Reputation: 1222
I believe followed almost all tutorials on the Internet and read many SO answers and still I'm stuck.
@Component
public class HealthCheck implements HealthIndicator {
@Override
public Health health() {
return Health.up().build();
}
}
management.endpoints.web.exposure.include: "*"
management.endpoint.health.show-details: ALWAYS
implementation 'org.springframework.boot:spring-boot-starter-actuator'
implementation 'org.springframework.boot:spring-boot-starter-web'
id 'org.springframework.boot' version '2.2.0.RELEASE'
@SpringBootApplication
(which implicitly brings @ComponentScan
).@SpringBootApplication
public class PaymentServiceApplication {
public static void main(String[] args) {
SpringApplication.run(PaymentServiceApplication.class, args);
}
}
My custom health check has to test for Apache Kafka, but I skipped the details for brevity.
Still, invoking /actuator/health
endpoint I get the same default result:
{
"status": "UP",
"components": {
"diskSpace": {
"status": "UP",
"details": {
"total": 250685575168,
"free": 99168997376,
"threshold": 10485760
}
},
"ping": {
"status": "UP"
}
}
}
Is there anything I may have missed?
Upvotes: 9
Views: 7204
Reputation: 11
If you have packages structure like:
com.example.health.MyHealthIndicator
com.example.myapp.MyApp (SpringApplication.run() is here)
then MyHealthIndicator will not be treated as component. In this case in MyApp you should add scanBasePackages
@SpringBootApplication(scanBasePackages="com.example.*")
public class MyApp { ... }
BUT if you put your component inside package where application is, then scanBasePackages is not needed:
com.example.myapp.health.MyHealthIndicator
com.example.myapp.MyApp
Spring will automatically find all components inside com.example.myapp.* packages. And it will not search outside of this package, unless you ask him to do so via scanBasePackages parameter.
Upvotes: 0
Reputation: 41
Instead of using
@SpringBootApplication(scanBasePackages="com.example.*")

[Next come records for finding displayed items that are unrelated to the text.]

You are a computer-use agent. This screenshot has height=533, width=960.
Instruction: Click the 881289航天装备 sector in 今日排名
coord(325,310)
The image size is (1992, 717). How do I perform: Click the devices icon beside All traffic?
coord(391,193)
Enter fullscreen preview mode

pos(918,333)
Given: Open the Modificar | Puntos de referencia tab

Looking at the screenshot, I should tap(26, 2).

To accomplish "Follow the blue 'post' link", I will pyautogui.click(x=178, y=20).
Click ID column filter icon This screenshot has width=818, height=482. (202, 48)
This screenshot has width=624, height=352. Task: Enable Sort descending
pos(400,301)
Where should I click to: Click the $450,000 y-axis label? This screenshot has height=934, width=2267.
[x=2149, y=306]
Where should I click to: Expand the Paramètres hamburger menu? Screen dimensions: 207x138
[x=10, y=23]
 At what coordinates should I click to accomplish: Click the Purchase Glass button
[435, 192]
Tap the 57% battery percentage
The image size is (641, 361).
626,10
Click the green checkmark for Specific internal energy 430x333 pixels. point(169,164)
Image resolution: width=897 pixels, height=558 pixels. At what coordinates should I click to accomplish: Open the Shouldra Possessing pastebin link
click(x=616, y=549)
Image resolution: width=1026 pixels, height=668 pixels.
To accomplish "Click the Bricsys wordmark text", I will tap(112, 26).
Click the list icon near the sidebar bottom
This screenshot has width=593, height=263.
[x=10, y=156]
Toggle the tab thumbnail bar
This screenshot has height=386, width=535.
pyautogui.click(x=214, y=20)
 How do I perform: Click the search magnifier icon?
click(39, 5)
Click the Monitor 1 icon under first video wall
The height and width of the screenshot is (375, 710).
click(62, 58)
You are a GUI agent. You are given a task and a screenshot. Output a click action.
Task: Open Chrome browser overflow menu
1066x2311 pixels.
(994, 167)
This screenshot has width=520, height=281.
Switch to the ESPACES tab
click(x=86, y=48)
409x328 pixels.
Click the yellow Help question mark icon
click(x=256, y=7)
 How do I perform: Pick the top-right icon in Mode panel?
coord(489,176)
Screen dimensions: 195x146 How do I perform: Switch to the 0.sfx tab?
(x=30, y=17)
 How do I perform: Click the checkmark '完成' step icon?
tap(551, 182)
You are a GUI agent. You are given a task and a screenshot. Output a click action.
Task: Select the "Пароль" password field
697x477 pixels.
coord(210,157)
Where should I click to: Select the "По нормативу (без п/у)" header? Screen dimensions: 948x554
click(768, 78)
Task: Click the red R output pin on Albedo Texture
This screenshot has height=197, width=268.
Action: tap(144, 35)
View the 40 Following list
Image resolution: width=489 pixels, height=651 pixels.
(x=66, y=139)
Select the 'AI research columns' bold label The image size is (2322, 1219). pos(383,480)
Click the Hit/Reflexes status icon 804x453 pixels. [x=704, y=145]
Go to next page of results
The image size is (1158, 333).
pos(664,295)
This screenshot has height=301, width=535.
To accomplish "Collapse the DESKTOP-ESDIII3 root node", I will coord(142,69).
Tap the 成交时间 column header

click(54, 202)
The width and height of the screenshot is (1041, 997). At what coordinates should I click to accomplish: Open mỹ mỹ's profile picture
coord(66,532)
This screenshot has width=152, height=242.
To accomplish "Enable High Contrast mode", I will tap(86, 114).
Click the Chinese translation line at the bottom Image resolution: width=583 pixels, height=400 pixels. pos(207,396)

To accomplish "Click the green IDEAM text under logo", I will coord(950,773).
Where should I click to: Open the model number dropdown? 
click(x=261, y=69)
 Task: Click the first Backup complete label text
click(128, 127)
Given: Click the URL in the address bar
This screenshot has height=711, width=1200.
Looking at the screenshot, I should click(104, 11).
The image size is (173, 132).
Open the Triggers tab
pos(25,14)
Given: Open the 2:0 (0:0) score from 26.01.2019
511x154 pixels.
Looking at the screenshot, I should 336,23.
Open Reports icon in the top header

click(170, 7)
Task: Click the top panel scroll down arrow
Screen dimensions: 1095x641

You can instead define your packages to scan
@ComponentScan(basePackages = {"com.example", "com.other"}
I will note I tested using scanBasepackages as described in the top answer and that doesn't seem to work if you also have the @ComponentScan defined.
Upvotes: 0
Reputation: 31
This is solved by adding this code:
management:
endpoint:
health:
show-details: always
However, it creates another problem. When calling /actuator/health endpoint, you see all the details which is problematic for me. What I want to achieve is to see only statuses for both endpoints.
Upvotes: 2
Reputation: 121
I encounter issue too, what I miss is
management:
endpoint:
health:
show-details: always
Upvotes: 0
Reputation: 1
Interestingly the base package for the HealthIndicator is not recognized by the application container instead of declaring the class as @component Stereotype.
Fix for the issue- declare base package of HealthIndicator in Main Spring boot application class: @SpringBootApplication (scanBasePackages = "basepackage for your class HealthCheck") public class PaymentServiceApplication {
public static void main(String[] args) {
SpringApplication.run(PaymentServiceApplication.class, args);
}
}
EDIT : NOTE- The above declaration of base package="" is not main spring boot class is not necessary.
You must stop the SERVER and then clean build the maven application and RESTART the server and re-run the application
You can now run find your custom health endpoint.
Upvotes: 0
Reputation: 1222
I found the solution, but am not sure about the cause. The class was indeed not registered as bean, and surprisingly, adding explicitly base packages attribute helped:
@SpringBootApplication(scanBasePackages="com.example.*")
Interesting that there was no need to do the above in a different project.